[Your objective]: Switch every occurrence of "image size" in the records below to "canvas size" and give all the records back with nothing else changed.

[Extracted information]:

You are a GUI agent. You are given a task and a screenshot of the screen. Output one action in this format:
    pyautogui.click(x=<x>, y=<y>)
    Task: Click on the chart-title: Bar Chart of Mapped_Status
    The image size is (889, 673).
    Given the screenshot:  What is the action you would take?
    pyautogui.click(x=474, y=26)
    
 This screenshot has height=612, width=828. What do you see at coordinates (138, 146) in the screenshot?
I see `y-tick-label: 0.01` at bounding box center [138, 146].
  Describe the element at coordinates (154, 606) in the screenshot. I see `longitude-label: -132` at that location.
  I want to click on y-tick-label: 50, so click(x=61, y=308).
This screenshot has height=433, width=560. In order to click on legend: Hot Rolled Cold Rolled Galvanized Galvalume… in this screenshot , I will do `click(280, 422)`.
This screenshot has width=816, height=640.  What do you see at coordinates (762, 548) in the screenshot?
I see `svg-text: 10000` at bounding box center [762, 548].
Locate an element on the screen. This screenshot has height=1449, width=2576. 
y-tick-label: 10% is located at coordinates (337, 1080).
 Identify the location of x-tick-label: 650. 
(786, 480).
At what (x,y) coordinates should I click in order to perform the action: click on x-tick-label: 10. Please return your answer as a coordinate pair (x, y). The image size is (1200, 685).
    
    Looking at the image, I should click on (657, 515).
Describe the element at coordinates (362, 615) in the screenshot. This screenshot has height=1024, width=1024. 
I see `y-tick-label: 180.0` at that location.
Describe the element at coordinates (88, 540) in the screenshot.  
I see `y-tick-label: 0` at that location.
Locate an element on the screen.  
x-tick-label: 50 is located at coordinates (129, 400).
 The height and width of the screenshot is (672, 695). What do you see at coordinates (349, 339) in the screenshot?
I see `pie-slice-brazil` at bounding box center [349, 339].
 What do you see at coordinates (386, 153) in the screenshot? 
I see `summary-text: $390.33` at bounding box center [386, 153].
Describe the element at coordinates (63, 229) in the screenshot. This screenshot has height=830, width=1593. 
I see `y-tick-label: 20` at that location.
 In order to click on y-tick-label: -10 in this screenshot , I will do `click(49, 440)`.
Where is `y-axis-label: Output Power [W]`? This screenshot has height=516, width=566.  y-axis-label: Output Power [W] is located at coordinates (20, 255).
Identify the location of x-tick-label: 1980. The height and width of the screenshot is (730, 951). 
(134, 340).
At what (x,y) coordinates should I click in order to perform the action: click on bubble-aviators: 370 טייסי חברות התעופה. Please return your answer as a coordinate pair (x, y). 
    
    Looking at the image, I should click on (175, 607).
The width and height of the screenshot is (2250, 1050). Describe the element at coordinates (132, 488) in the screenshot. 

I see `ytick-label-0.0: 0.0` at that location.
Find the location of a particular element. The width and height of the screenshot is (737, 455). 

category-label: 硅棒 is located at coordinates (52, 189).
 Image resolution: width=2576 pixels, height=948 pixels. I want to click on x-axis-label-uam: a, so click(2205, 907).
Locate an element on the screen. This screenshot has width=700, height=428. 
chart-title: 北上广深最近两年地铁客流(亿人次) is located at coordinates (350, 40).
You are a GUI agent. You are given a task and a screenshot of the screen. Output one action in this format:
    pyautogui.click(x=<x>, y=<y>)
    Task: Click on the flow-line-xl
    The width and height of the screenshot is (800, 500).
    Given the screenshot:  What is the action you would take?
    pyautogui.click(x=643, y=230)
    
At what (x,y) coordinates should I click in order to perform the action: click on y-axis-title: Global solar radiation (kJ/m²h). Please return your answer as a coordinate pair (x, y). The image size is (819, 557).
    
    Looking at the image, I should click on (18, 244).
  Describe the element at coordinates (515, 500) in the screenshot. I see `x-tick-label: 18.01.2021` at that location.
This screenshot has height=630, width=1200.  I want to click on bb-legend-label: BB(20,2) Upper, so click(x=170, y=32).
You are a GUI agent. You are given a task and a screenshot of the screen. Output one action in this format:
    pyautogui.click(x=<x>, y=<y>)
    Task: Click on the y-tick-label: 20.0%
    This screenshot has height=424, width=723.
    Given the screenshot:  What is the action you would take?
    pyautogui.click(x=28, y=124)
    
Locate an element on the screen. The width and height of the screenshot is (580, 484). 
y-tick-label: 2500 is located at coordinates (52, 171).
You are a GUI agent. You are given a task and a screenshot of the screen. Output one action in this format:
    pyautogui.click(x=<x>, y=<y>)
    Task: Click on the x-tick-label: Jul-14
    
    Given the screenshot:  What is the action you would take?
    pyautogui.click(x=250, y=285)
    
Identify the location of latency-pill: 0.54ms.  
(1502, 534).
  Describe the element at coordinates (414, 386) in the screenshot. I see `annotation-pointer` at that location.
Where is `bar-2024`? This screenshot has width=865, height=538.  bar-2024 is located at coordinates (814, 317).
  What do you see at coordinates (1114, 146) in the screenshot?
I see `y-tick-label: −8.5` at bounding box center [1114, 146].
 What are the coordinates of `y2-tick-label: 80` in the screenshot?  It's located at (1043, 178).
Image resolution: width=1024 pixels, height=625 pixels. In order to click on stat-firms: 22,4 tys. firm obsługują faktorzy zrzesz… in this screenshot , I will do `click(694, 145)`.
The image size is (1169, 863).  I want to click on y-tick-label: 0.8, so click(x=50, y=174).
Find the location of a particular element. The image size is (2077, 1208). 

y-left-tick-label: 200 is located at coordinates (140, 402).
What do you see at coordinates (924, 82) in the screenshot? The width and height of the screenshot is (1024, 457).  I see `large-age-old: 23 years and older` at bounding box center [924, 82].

[Exercise answer]:
You are a GUI agent. You are given a task and a screenshot of the screen. Output one action in this format:
    pyautogui.click(x=<x>, y=<y>)
    Task: Click on the chart-title: Bar Chart of Mapped_Status
    The canvas size is (889, 673).
    Given the screenshot:  What is the action you would take?
    pyautogui.click(x=474, y=26)
    
 This screenshot has height=612, width=828. What do you see at coordinates (138, 146) in the screenshot?
I see `y-tick-label: 0.01` at bounding box center [138, 146].
  Describe the element at coordinates (154, 606) in the screenshot. I see `longitude-label: -132` at that location.
  I want to click on y-tick-label: 50, so click(x=61, y=308).
This screenshot has height=433, width=560. In order to click on legend: Hot Rolled Cold Rolled Galvanized Galvalume… in this screenshot , I will do `click(280, 422)`.
This screenshot has width=816, height=640.  What do you see at coordinates (762, 548) in the screenshot?
I see `svg-text: 10000` at bounding box center [762, 548].
Locate an element on the screen. This screenshot has height=1449, width=2576. 
y-tick-label: 10% is located at coordinates (337, 1080).
 Identify the location of x-tick-label: 650. 
(786, 480).
At what (x,y) coordinates should I click in order to perform the action: click on x-tick-label: 10. Please return your answer as a coordinate pair (x, y). The canvas size is (1200, 685).
    
    Looking at the image, I should click on (657, 515).
Describe the element at coordinates (362, 615) in the screenshot. This screenshot has height=1024, width=1024. 
I see `y-tick-label: 180.0` at that location.
Describe the element at coordinates (88, 540) in the screenshot.  
I see `y-tick-label: 0` at that location.
Locate an element on the screen.  
x-tick-label: 50 is located at coordinates (129, 400).
 The height and width of the screenshot is (672, 695). What do you see at coordinates (349, 339) in the screenshot?
I see `pie-slice-brazil` at bounding box center [349, 339].
 What do you see at coordinates (386, 153) in the screenshot? 
I see `summary-text: $390.33` at bounding box center [386, 153].
Describe the element at coordinates (63, 229) in the screenshot. This screenshot has height=830, width=1593. 
I see `y-tick-label: 20` at that location.
 In order to click on y-tick-label: -10 in this screenshot , I will do `click(49, 440)`.
Where is `y-axis-label: Output Power [W]`? This screenshot has height=516, width=566.  y-axis-label: Output Power [W] is located at coordinates (20, 255).
Identify the location of x-tick-label: 1980. The height and width of the screenshot is (730, 951). 
(134, 340).
At what (x,y) coordinates should I click in order to perform the action: click on bubble-aviators: 370 טייסי חברות התעופה. Please return your answer as a coordinate pair (x, y). 
    
    Looking at the image, I should click on (175, 607).
The width and height of the screenshot is (2250, 1050). Describe the element at coordinates (132, 488) in the screenshot. 

I see `ytick-label-0.0: 0.0` at that location.
Find the location of a particular element. The width and height of the screenshot is (737, 455). 

category-label: 硅棒 is located at coordinates (52, 189).
 Image resolution: width=2576 pixels, height=948 pixels. I want to click on x-axis-label-uam: a, so click(2205, 907).
Locate an element on the screen. This screenshot has width=700, height=428. 
chart-title: 北上广深最近两年地铁客流(亿人次) is located at coordinates (350, 40).
You are a GUI agent. You are given a task and a screenshot of the screen. Output one action in this format:
    pyautogui.click(x=<x>, y=<y>)
    Task: Click on the flow-line-xl
    The width and height of the screenshot is (800, 500).
    Given the screenshot:  What is the action you would take?
    pyautogui.click(x=643, y=230)
    
At what (x,y) coordinates should I click in order to perform the action: click on y-axis-title: Global solar radiation (kJ/m²h). Please return your answer as a coordinate pair (x, y). The canvas size is (819, 557).
    
    Looking at the image, I should click on (18, 244).
  Describe the element at coordinates (515, 500) in the screenshot. I see `x-tick-label: 18.01.2021` at that location.
This screenshot has height=630, width=1200.  I want to click on bb-legend-label: BB(20,2) Upper, so click(x=170, y=32).
You are a GUI agent. You are given a task and a screenshot of the screen. Output one action in this format:
    pyautogui.click(x=<x>, y=<y>)
    Task: Click on the y-tick-label: 20.0%
    This screenshot has height=424, width=723.
    Given the screenshot:  What is the action you would take?
    pyautogui.click(x=28, y=124)
    
Locate an element on the screen. The width and height of the screenshot is (580, 484). 
y-tick-label: 2500 is located at coordinates (52, 171).
You are a GUI agent. You are given a task and a screenshot of the screen. Output one action in this format:
    pyautogui.click(x=<x>, y=<y>)
    Task: Click on the x-tick-label: Jul-14
    
    Given the screenshot:  What is the action you would take?
    pyautogui.click(x=250, y=285)
    
Identify the location of latency-pill: 0.54ms.  
(1502, 534).
  Describe the element at coordinates (414, 386) in the screenshot. I see `annotation-pointer` at that location.
Where is `bar-2024`? This screenshot has width=865, height=538.  bar-2024 is located at coordinates (814, 317).
  What do you see at coordinates (1114, 146) in the screenshot?
I see `y-tick-label: −8.5` at bounding box center [1114, 146].
 What are the coordinates of `y2-tick-label: 80` in the screenshot?  It's located at (1043, 178).
Image resolution: width=1024 pixels, height=625 pixels. In order to click on stat-firms: 22,4 tys. firm obsługują faktorzy zrzesz… in this screenshot , I will do `click(694, 145)`.
The canvas size is (1169, 863).  I want to click on y-tick-label: 0.8, so click(x=50, y=174).
Find the location of a particular element. The canvas size is (2077, 1208). 

y-left-tick-label: 200 is located at coordinates (140, 402).
What do you see at coordinates (924, 82) in the screenshot? The width and height of the screenshot is (1024, 457).  I see `large-age-old: 23 years and older` at bounding box center [924, 82].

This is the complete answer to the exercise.